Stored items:

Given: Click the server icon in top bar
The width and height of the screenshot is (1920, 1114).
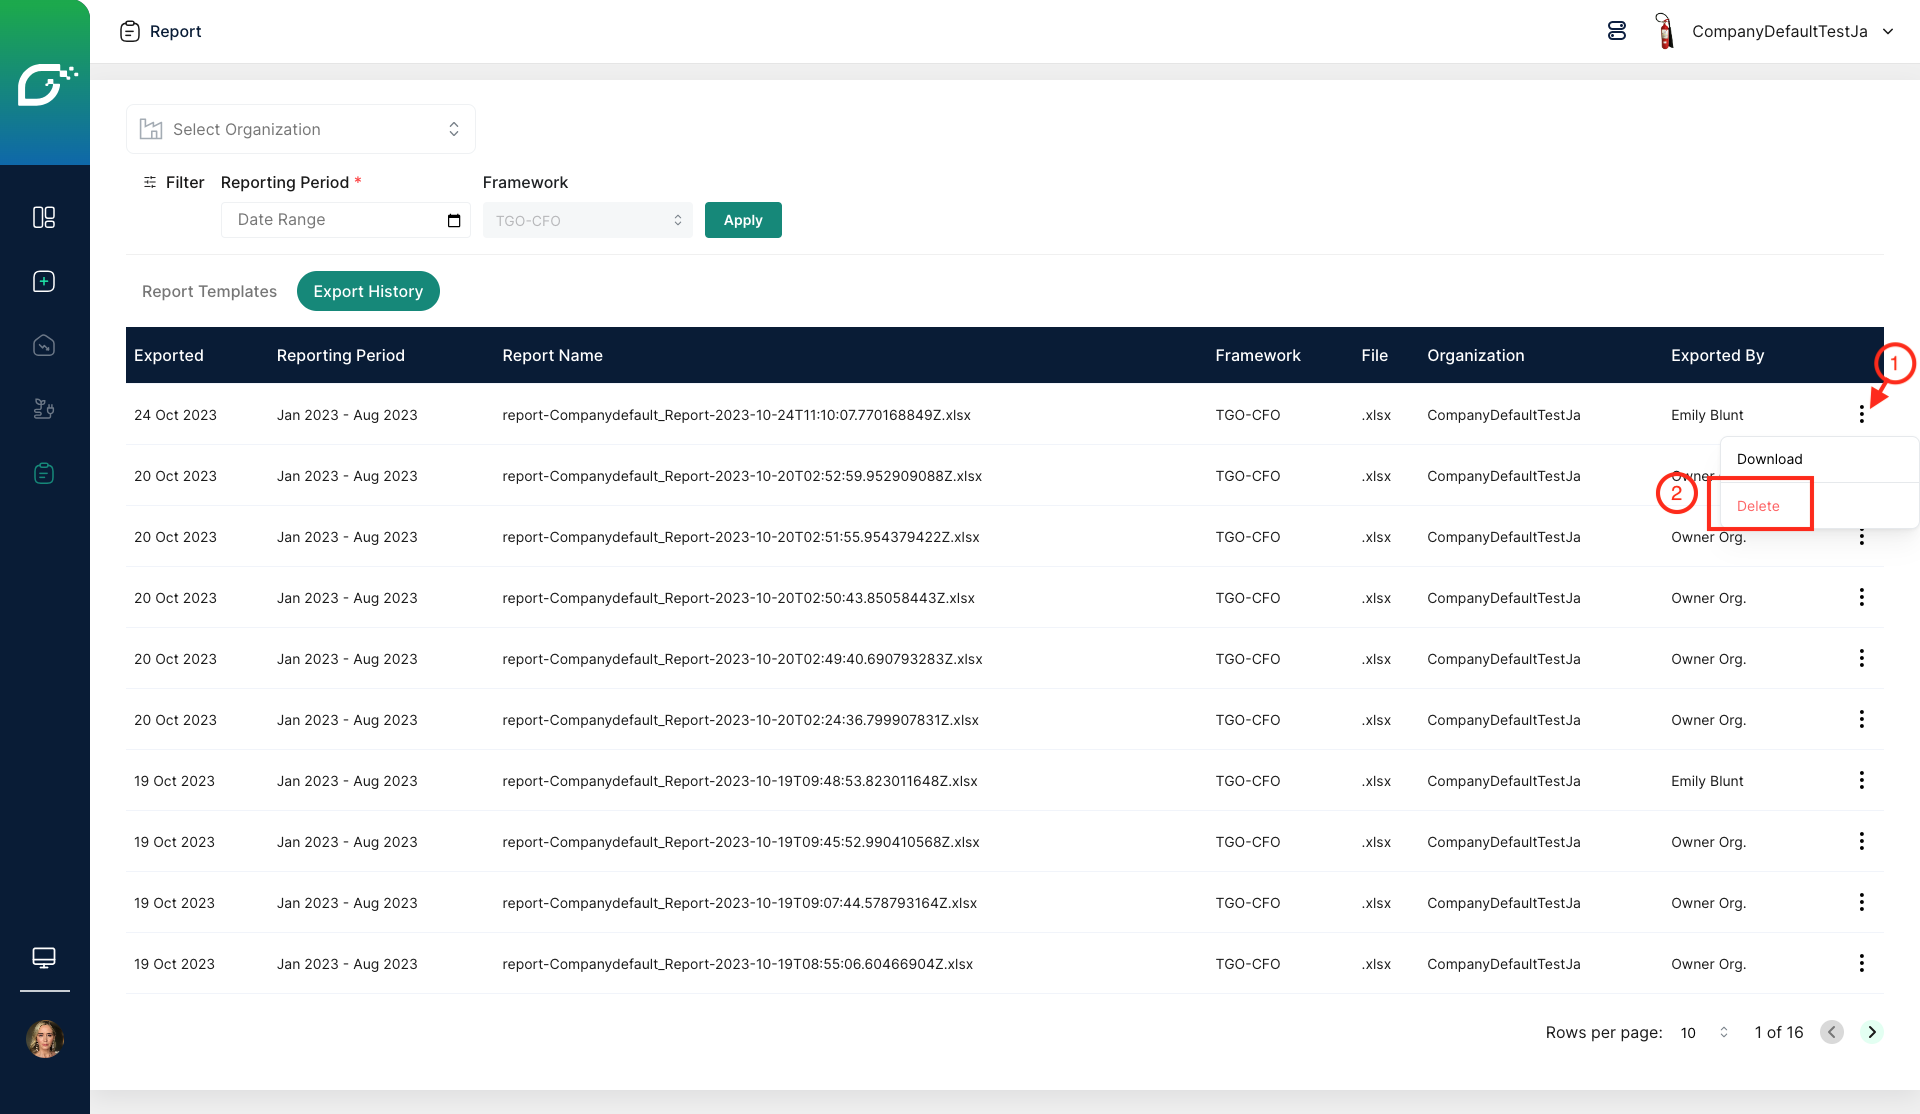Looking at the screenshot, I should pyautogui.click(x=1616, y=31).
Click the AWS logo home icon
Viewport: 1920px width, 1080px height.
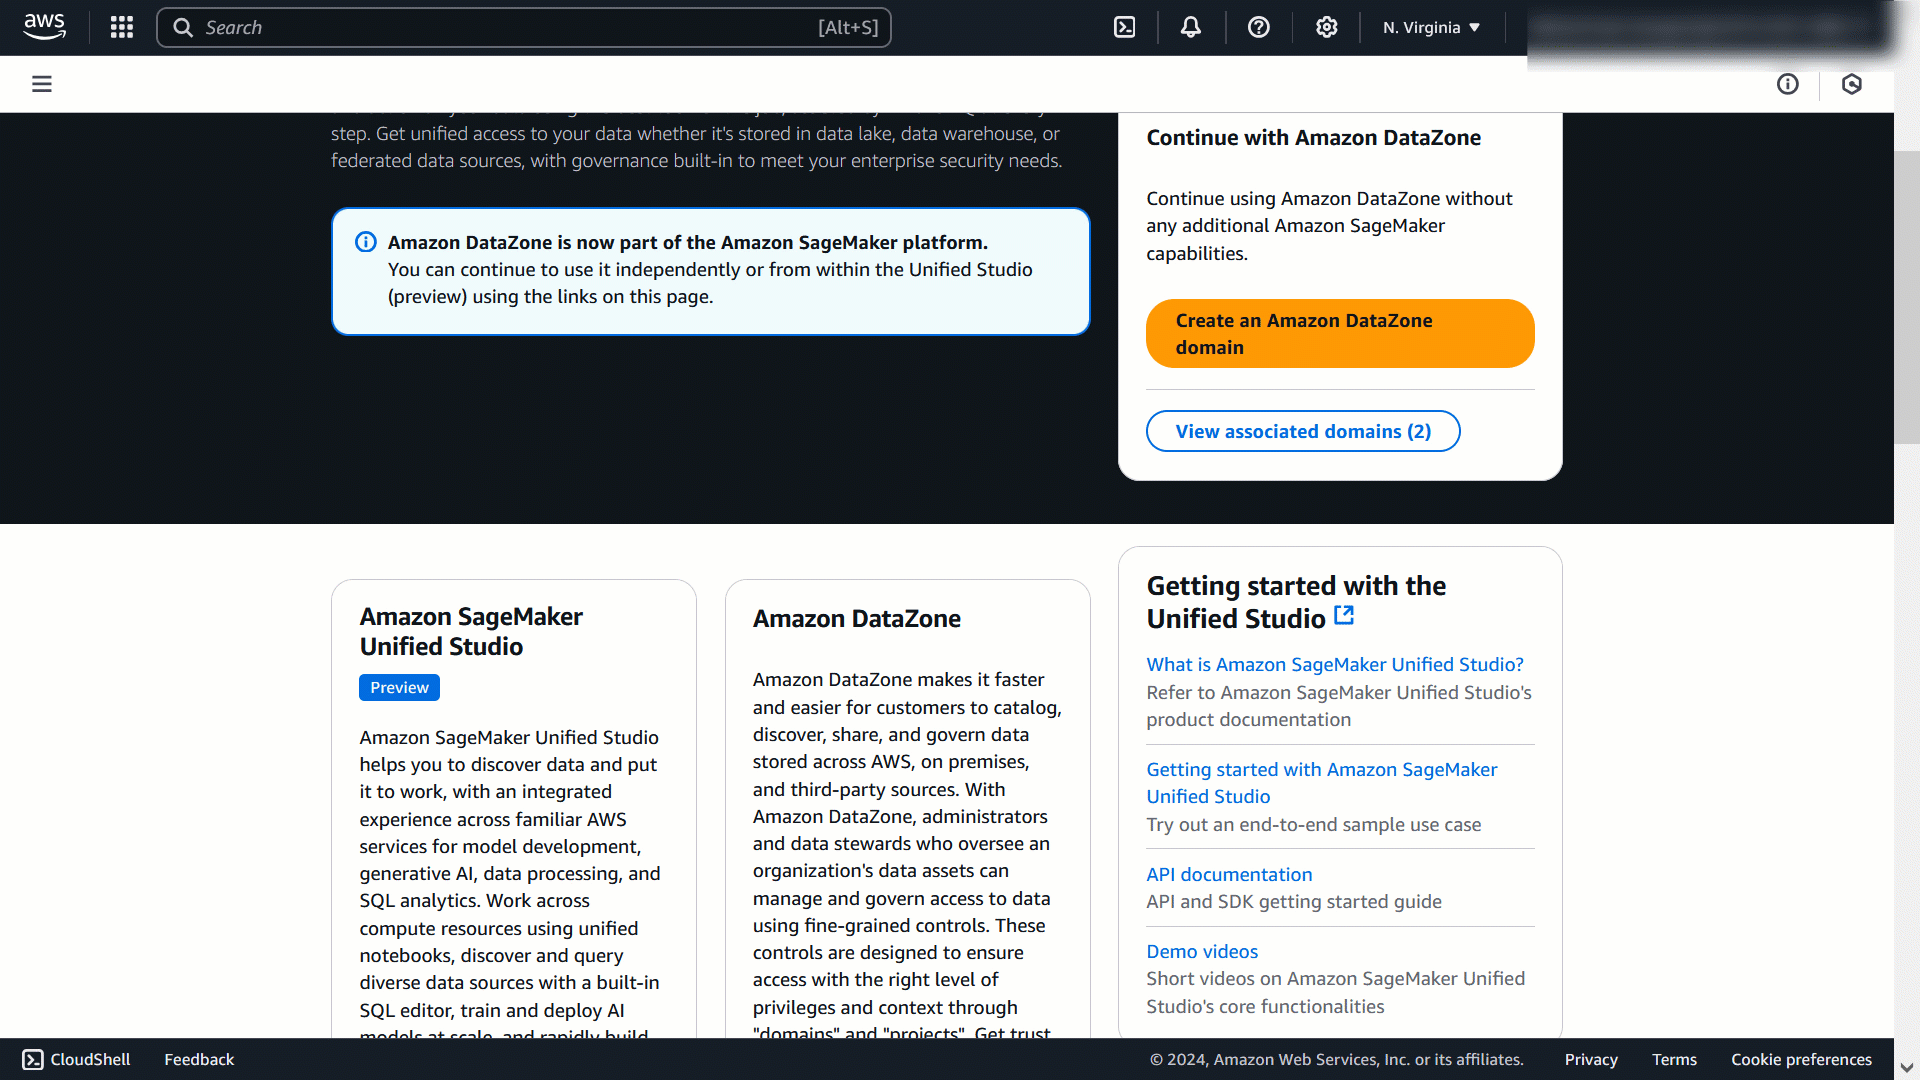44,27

* _WHAT YOU HAVE TO DO_:
A verbatim printout of the entries above is expected, free of pictures.

* _REPLY_:
Given: Click the server icon in top bar
The width and height of the screenshot is (1920, 1114).
Looking at the screenshot, I should pyautogui.click(x=1616, y=31).
Click the AWS logo home icon
Viewport: 1920px width, 1080px height.
44,27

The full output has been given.